The court, asked by the ruling military to decide on the bill’s legality, said it could only consider a law after it comes into effect, the sources said.
The military, in charge since an uprising ousted president Hosni Mubarak last year, must first sign off on laws.
The Islamist-majority parliament hurriedly approved the bill on April 12 after Mubarak’s vice president and spy chief Omar Suleiman said he would run in the election.
Suleiman has since been disqualified, for not gathering enough endorsements from all the country’s provinces, along with the Muslim Brotherhood’s Khairat El-Shater, barred because of a previous military court conviction.
The provision, an amendment to the political activity law, excluded any president, vice president or leader of Mubarak’s now dissolved ruling party from candidacy in the May 23 and May 24 election.

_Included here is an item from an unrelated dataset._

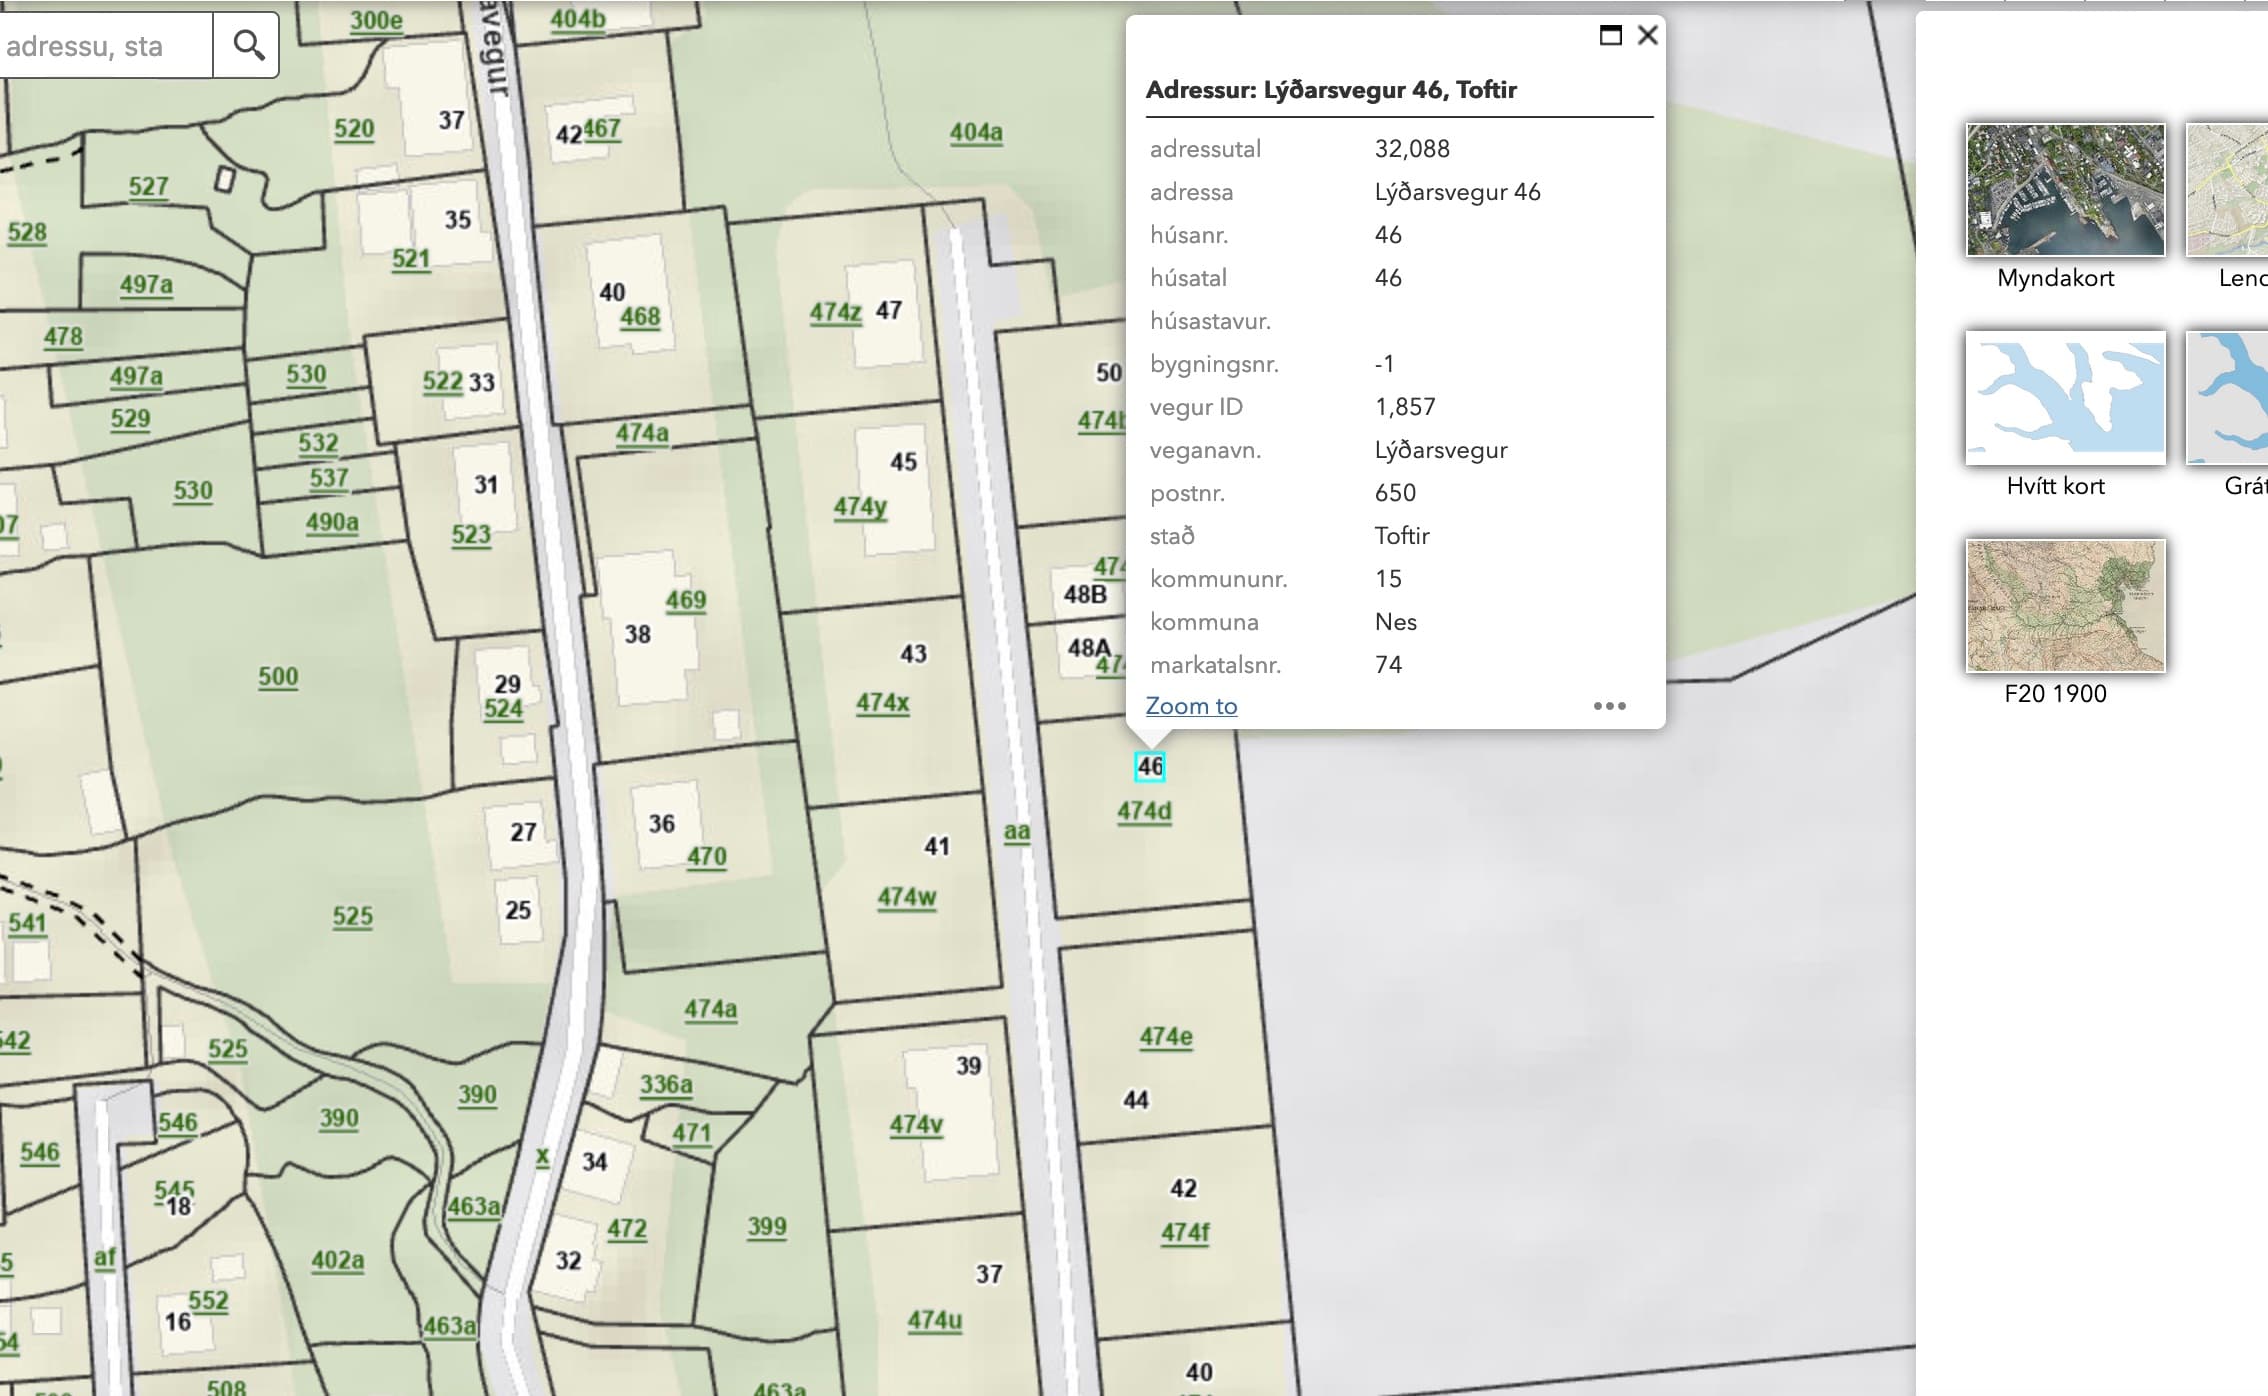2268x1396 pixels.
Task: Click the search magnifier button
Action: pyautogui.click(x=247, y=45)
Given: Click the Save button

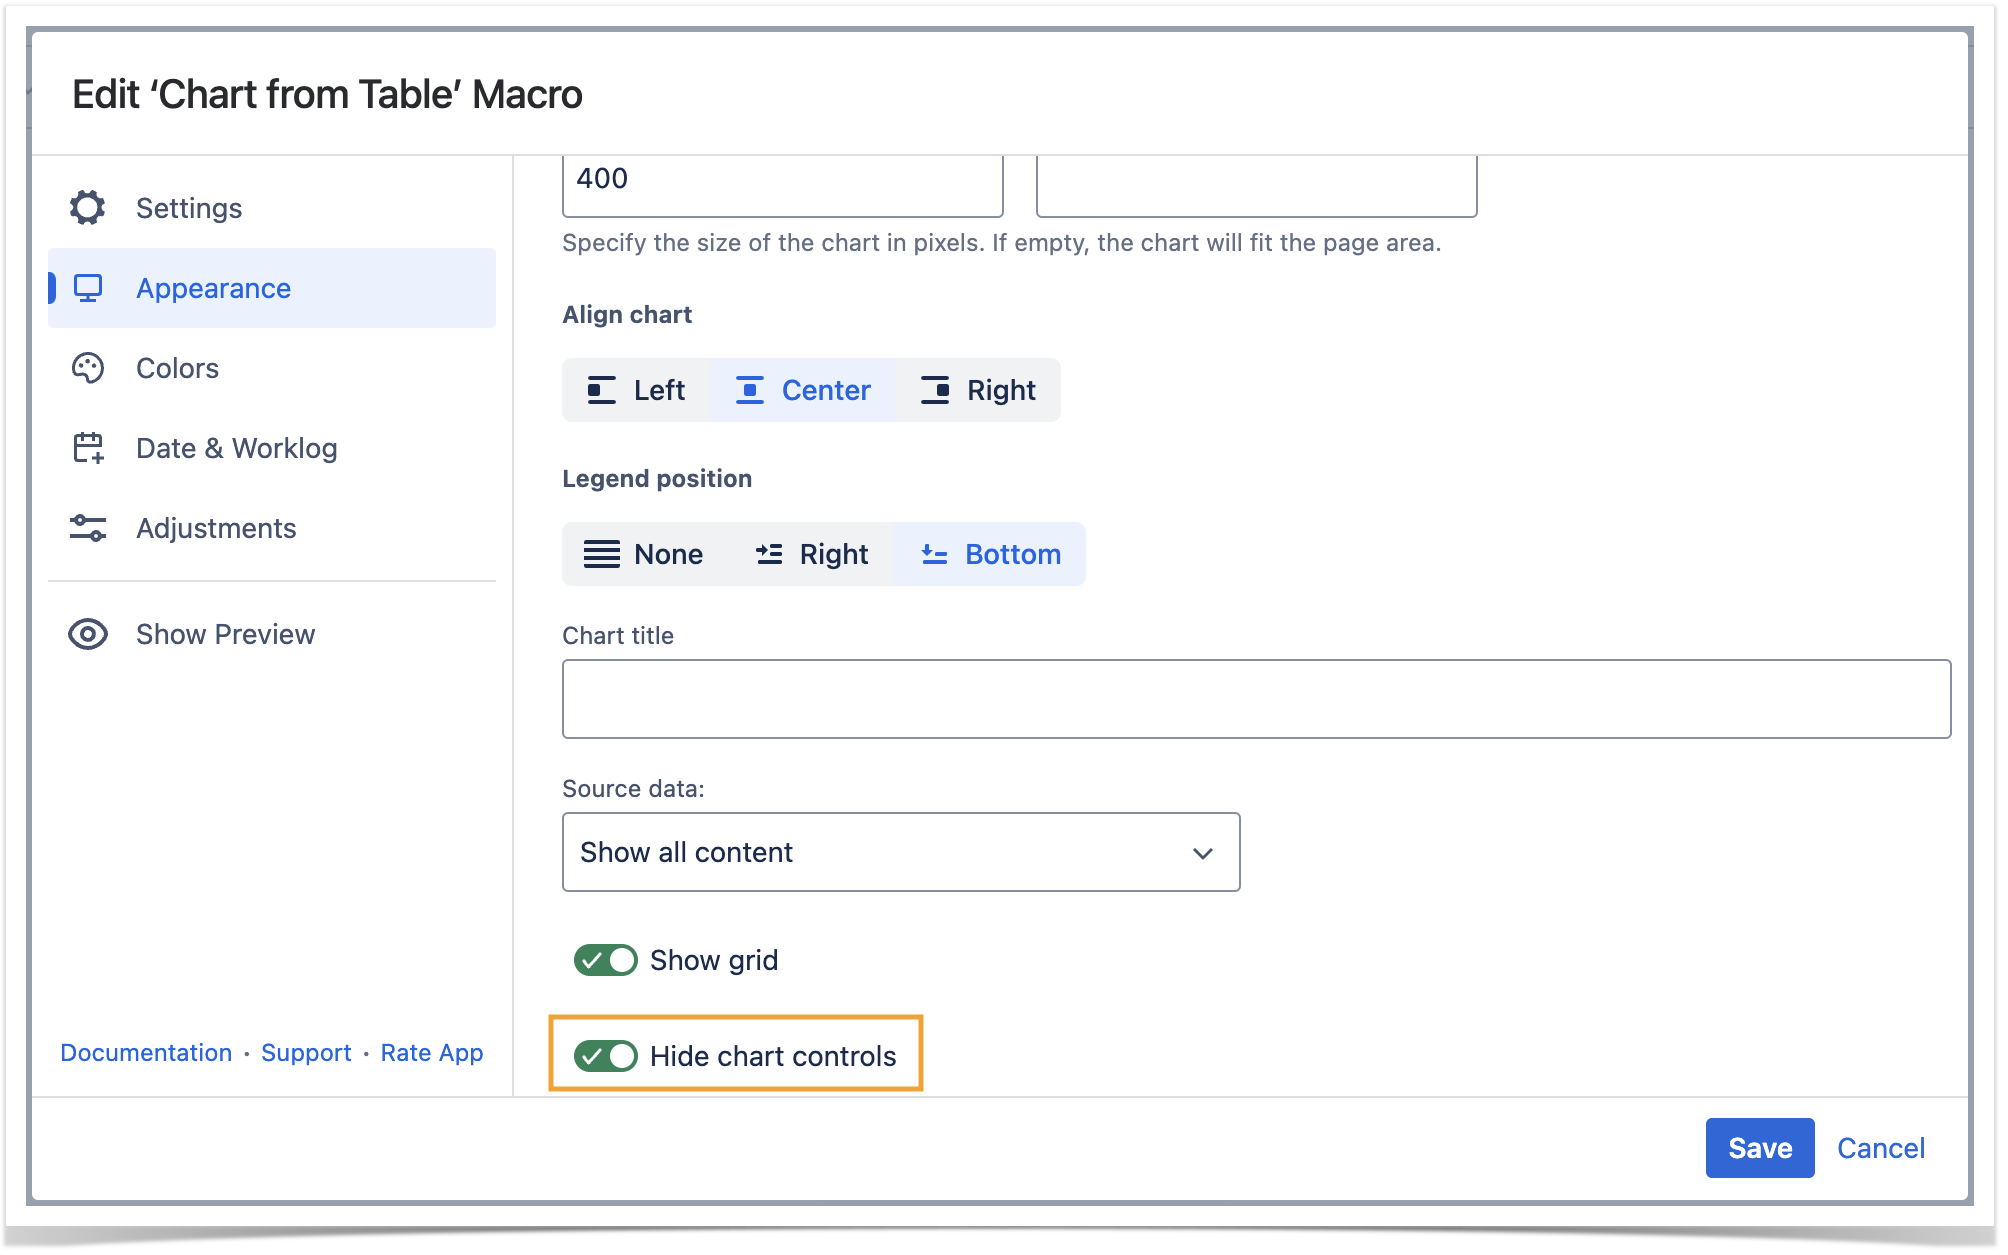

If ratified by the military it may disqualify Mubarak’s last prime minister, Ahmed Shafiq, who is also a former air force chief.
But it would not exclude Amr Mussa, a front runner who served as Mubarak’s foreign minister until 2001 before heading the Arab League. He faces the head of the Muslim Brotherhood’s political arm, Mohammed Mursi.
The military has promised it will hand power to the elected president by the end of June.